Dialogic Argumentation as a Vehicle for Developing Young Adolescents’ Thinking
Autores: Deanna Kuhn and Amanda Crowell
Fonte: Psychological Science 22(4) 545­–552  – ano 2011

Estudo absolutamente fundamental, gerador de evidência de como capacidades argumentativas – as mesmas discutidas por Kuhn em “As capacidades de uma argumentação”, de 1991 – podem ser desenvolvidas em indivíduos de 11 a 13 anos de idade.

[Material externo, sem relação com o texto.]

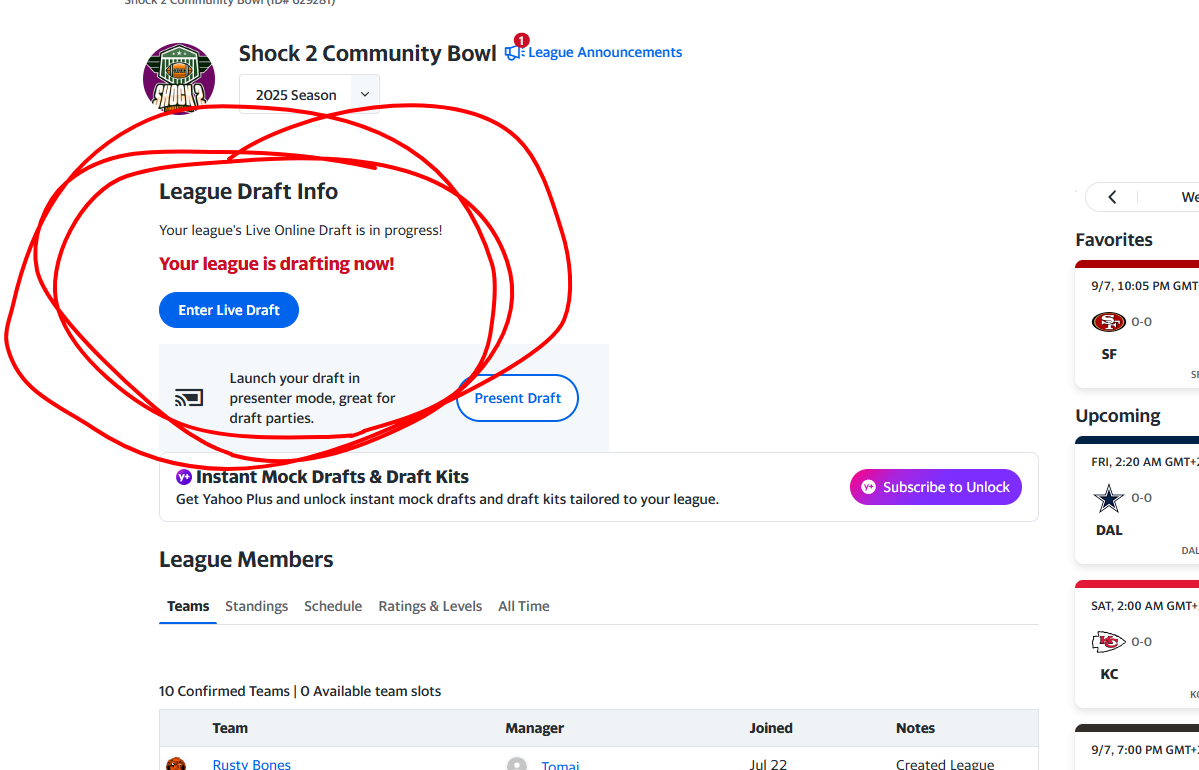1199x770 pixels.
Task: Click the Enter Live Draft button
Action: pos(229,310)
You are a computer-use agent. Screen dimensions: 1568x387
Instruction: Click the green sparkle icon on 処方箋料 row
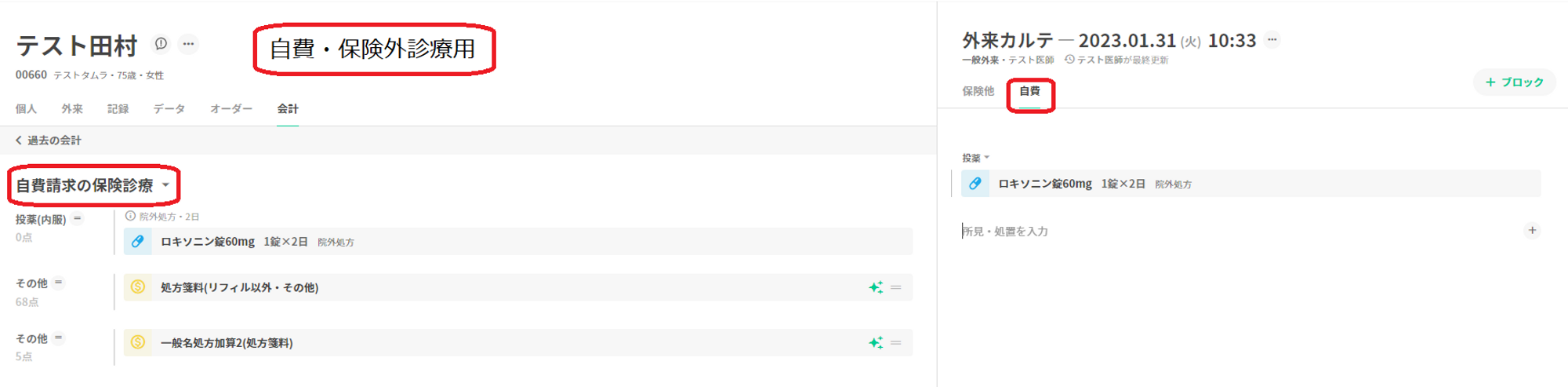(876, 287)
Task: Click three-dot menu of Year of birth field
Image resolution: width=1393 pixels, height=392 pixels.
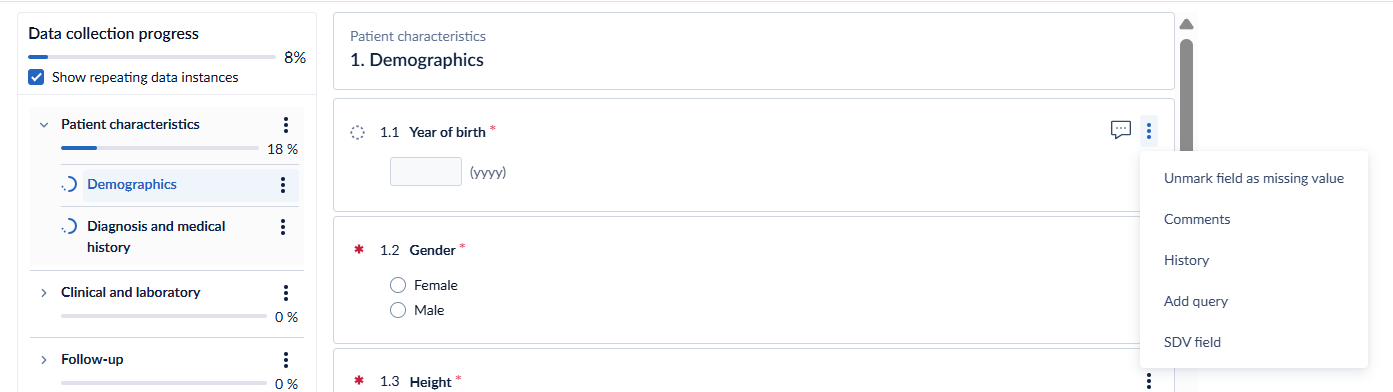Action: pos(1149,130)
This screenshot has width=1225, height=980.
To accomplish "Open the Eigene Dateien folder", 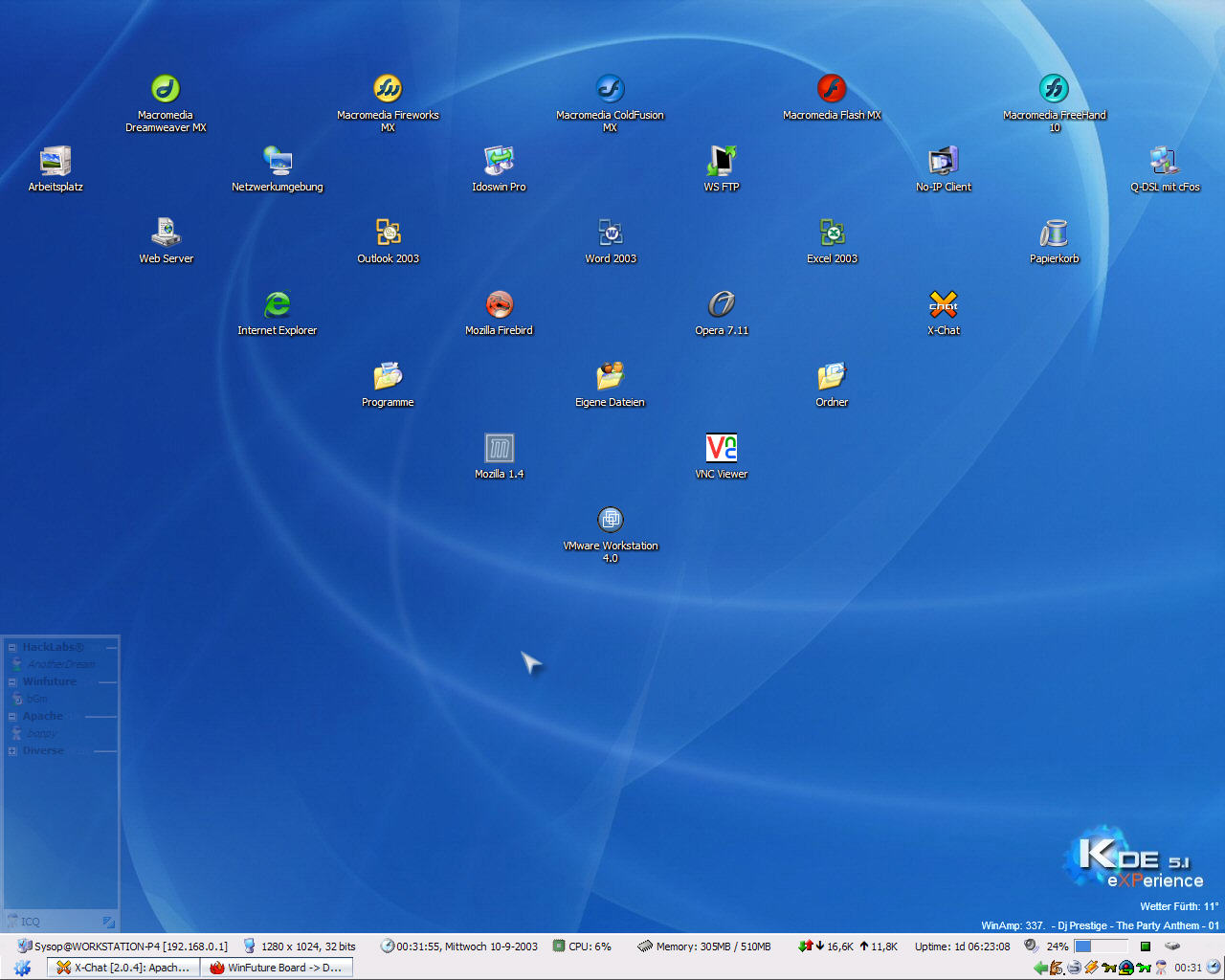I will click(x=610, y=376).
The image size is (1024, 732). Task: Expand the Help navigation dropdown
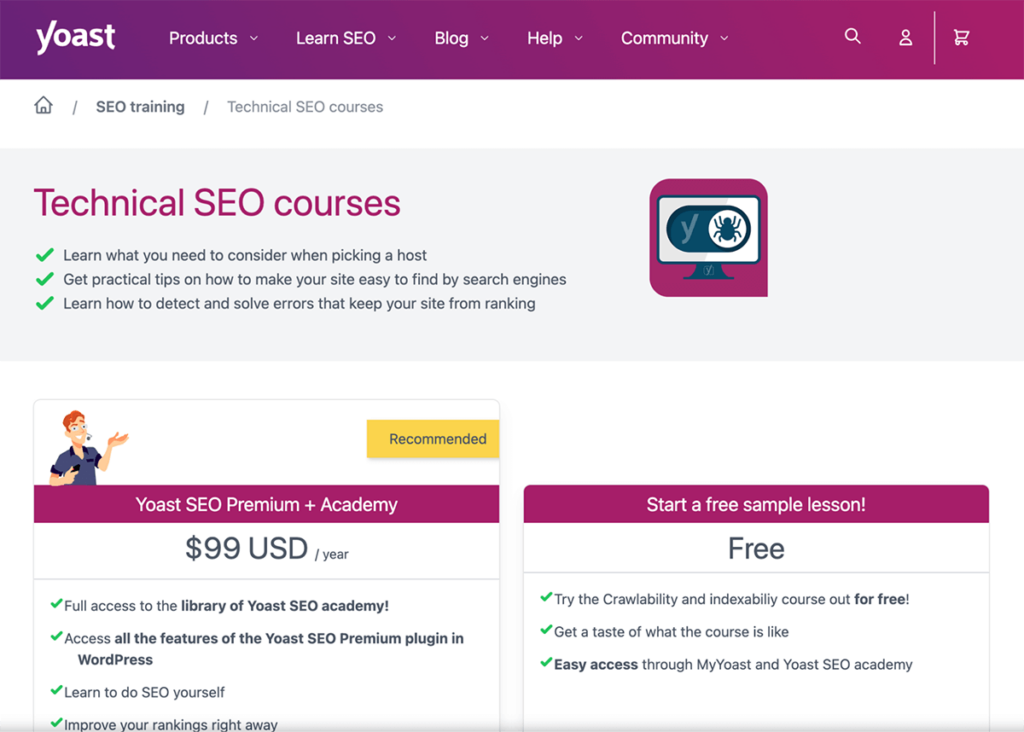point(555,38)
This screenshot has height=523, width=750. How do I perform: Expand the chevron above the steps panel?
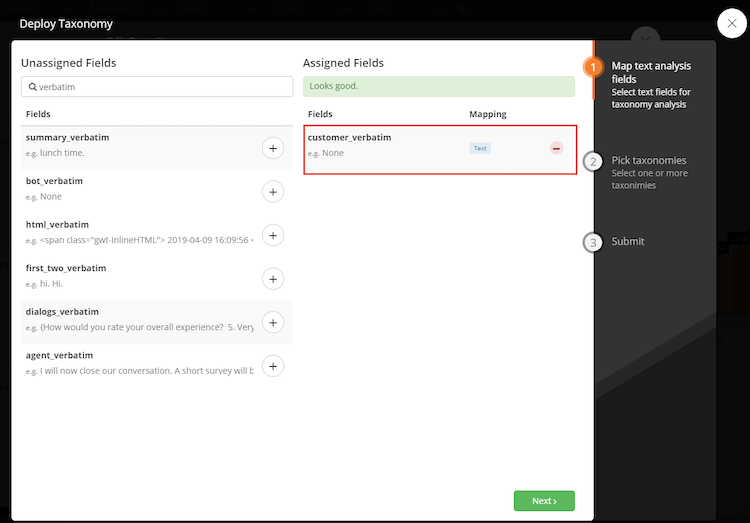coord(645,38)
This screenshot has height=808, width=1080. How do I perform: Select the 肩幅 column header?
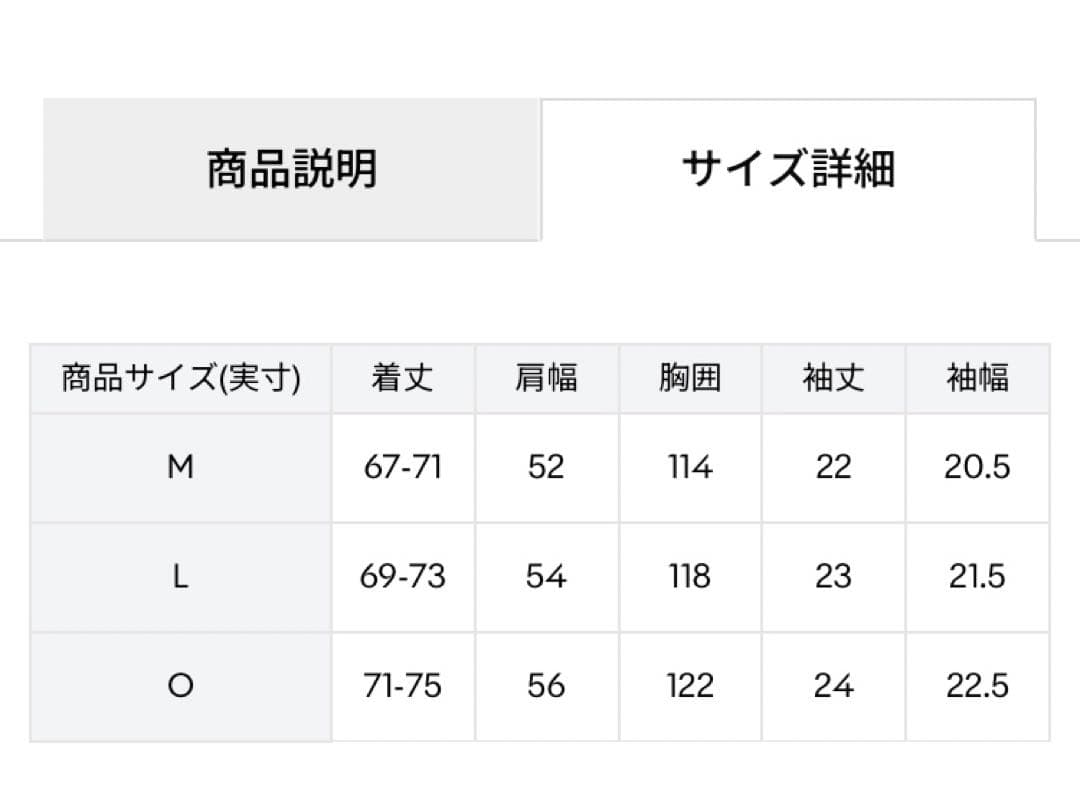click(546, 378)
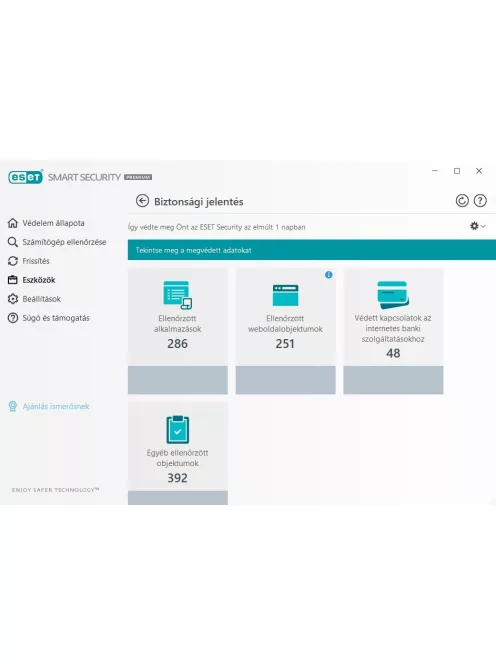
Task: Click the banking card icon for Védett kapcsolatok
Action: [393, 294]

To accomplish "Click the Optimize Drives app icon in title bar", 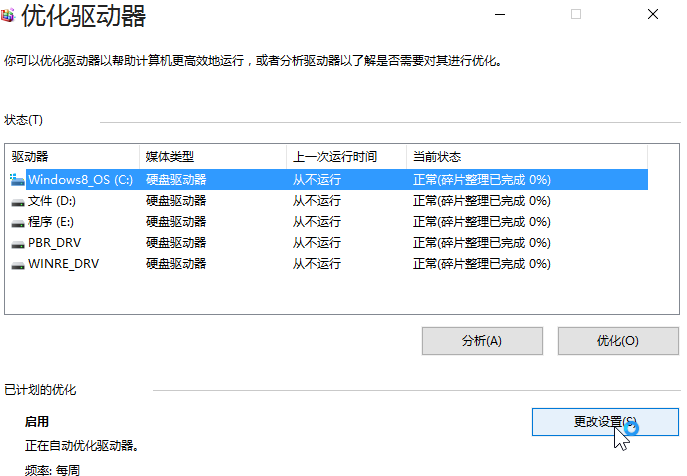I will 9,16.
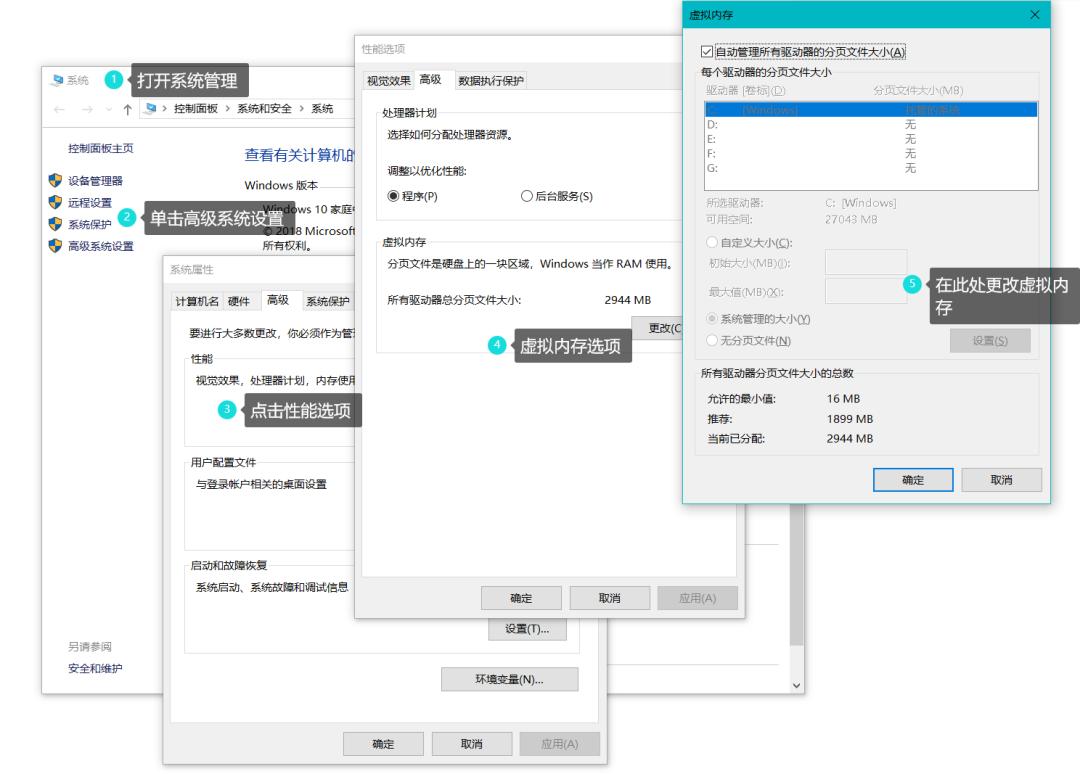Expand the chevron after 系统和安全 in the breadcrumb

pyautogui.click(x=302, y=107)
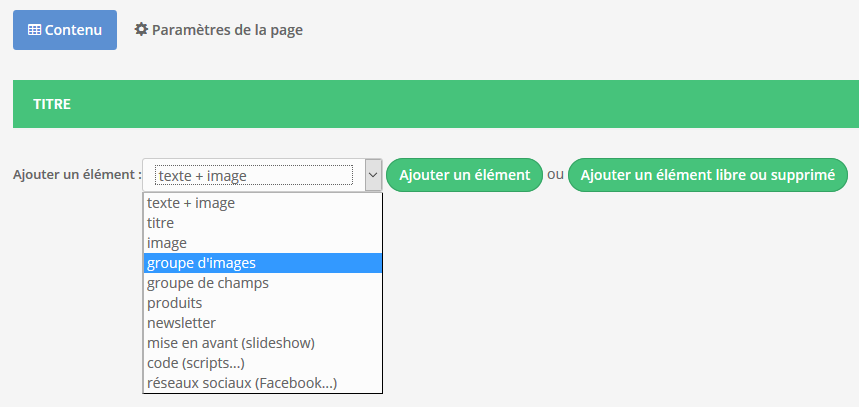
Task: Click the gear icon for Paramètres de la page
Action: (141, 29)
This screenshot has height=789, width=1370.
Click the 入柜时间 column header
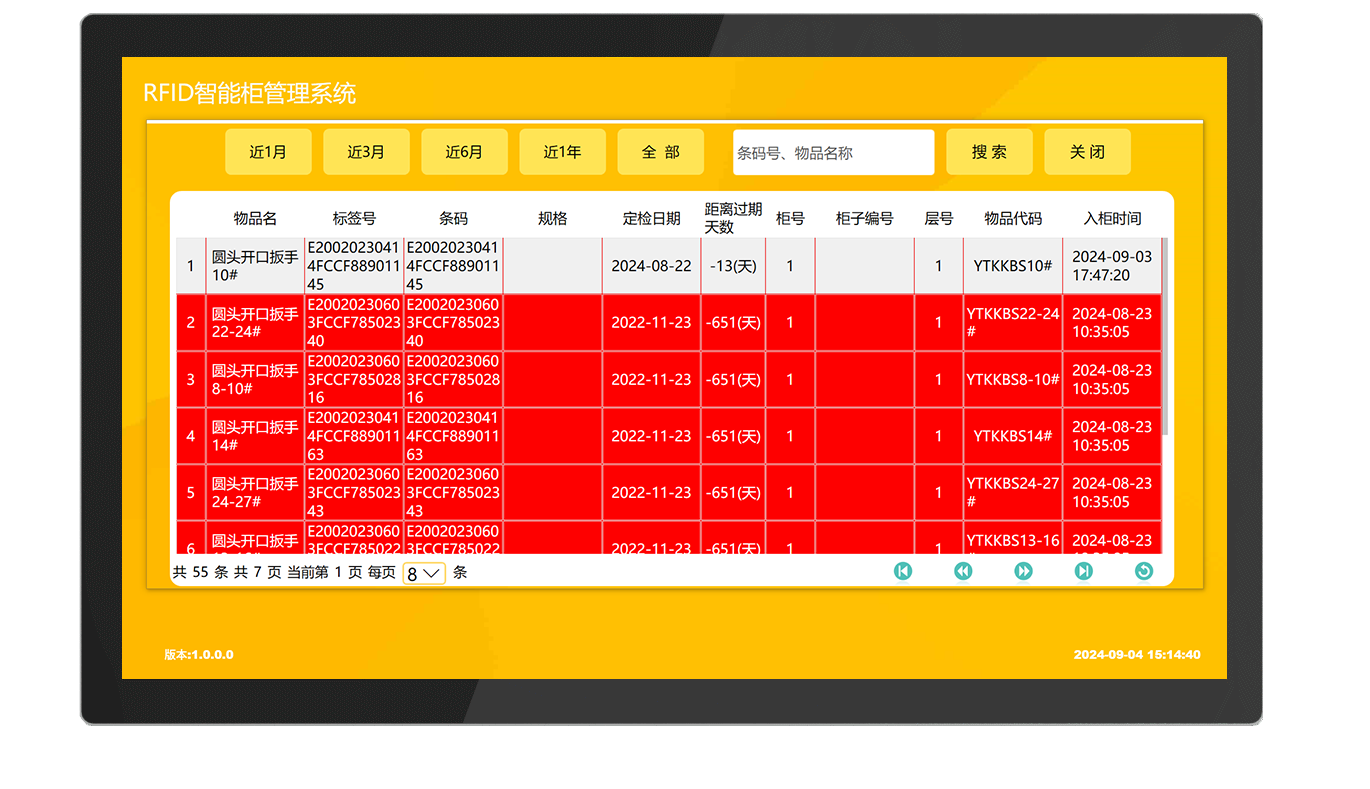click(1112, 218)
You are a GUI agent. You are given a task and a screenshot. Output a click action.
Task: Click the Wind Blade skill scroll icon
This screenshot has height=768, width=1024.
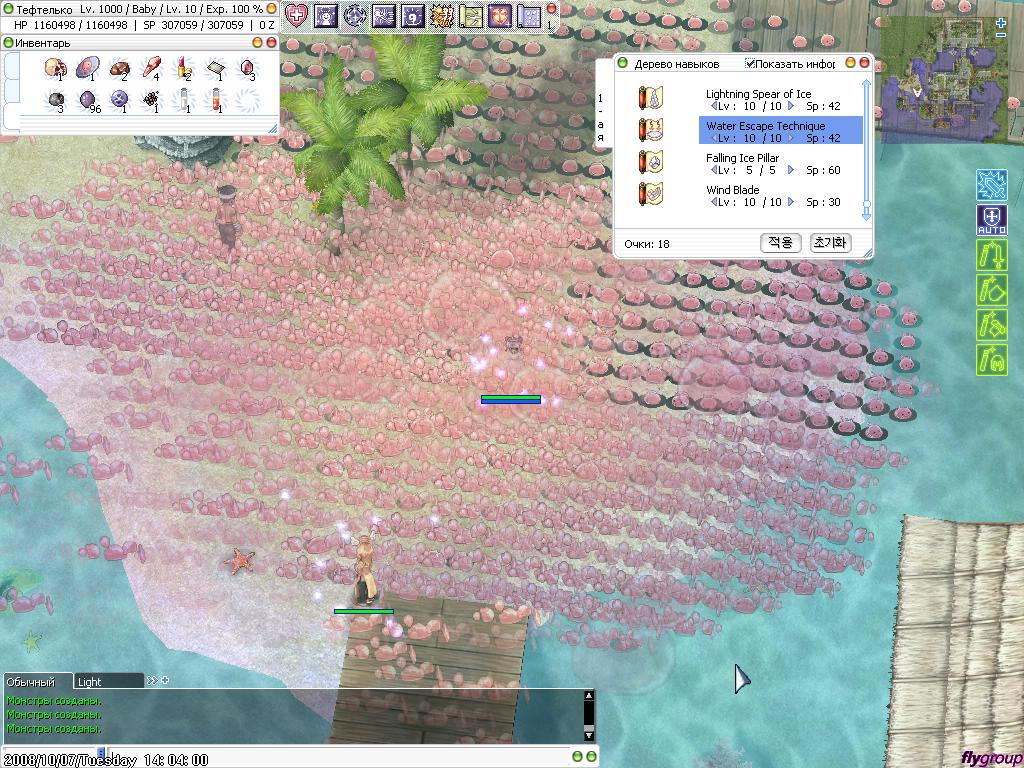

Arguing to Learn in Science: The Role of Collaborative, Critical Discourse
Autores: Jonathan Osborne, et al.
Fonte: Science 328 , 463 (2010)

Artigo de crítica que enfatiza a importância da argumentação na aprendizagem da Ciência. Argumentar é crucial à aprendizagem porque é a base do processo científico, que é presentemente confundido com acumulação de verdades reveladas. Argumentar dá, ainda, aos estudantes a oportunidade de compreender a diferença entre evidência, hipótese, alegação, data e raciocínio. É ainda sugerido, com referências dadas, que ensinar explicitamente como raciocinamos ajuda.

Making Sense of Argumentation and Explanation
Autores: Leema Kuhn Berland e Brian Reiser.
Fonte:
93(1), 26-55 (2009)

Fazer sentido, articular e persuadir são três aspectos distintos, entrelaçados e estimulando-se entre si, que surgem quando os alunos discutem.

Cognitive  processes in comprehension of science texts: The role of co-activation in confronting misconceptions
Autores: Paul Van Den Broek & Panayiota Kendeou
Fonte: Appl. Cognit. Psychol. 22: 335–351 (2008)

Quando novo conhecimento é adquirido este é interpretado através duma rede de conceitos, automática ou deliberadamente activada, que inclui conhecimento prévio e partes de textos previamente lidos. Para que uma errada conceptualização seja revista é necessário que essa seja activada quando a sua correcta contrapartida é explicada.

Explicit teaching of meta-strategic knowledge in authentic classroom situations
Autores: Anat Zohar & Adi Ben David
Fonte: Metacognition Learning (2008) 3:59–82

Este artigo apresenta um estudo em que é testada a hipótese de estratégias de ensino meta-cognitivo serem explicitamente eficazes. São estudados quatro grupos, numa grelha de 2×2 com eixos controlo/experimental e alta-realização/baixa-realização, 30 estudantes cada grupo e resultados estatísticos muito sólidos (p<0,001). A capacidade meta-estatégica ensinada explicitamente aos grupos experimentais é a habilidade de controlar variáveis num estudo que determina que factores influenciam o crescimento das plantas ou as características das cobaias.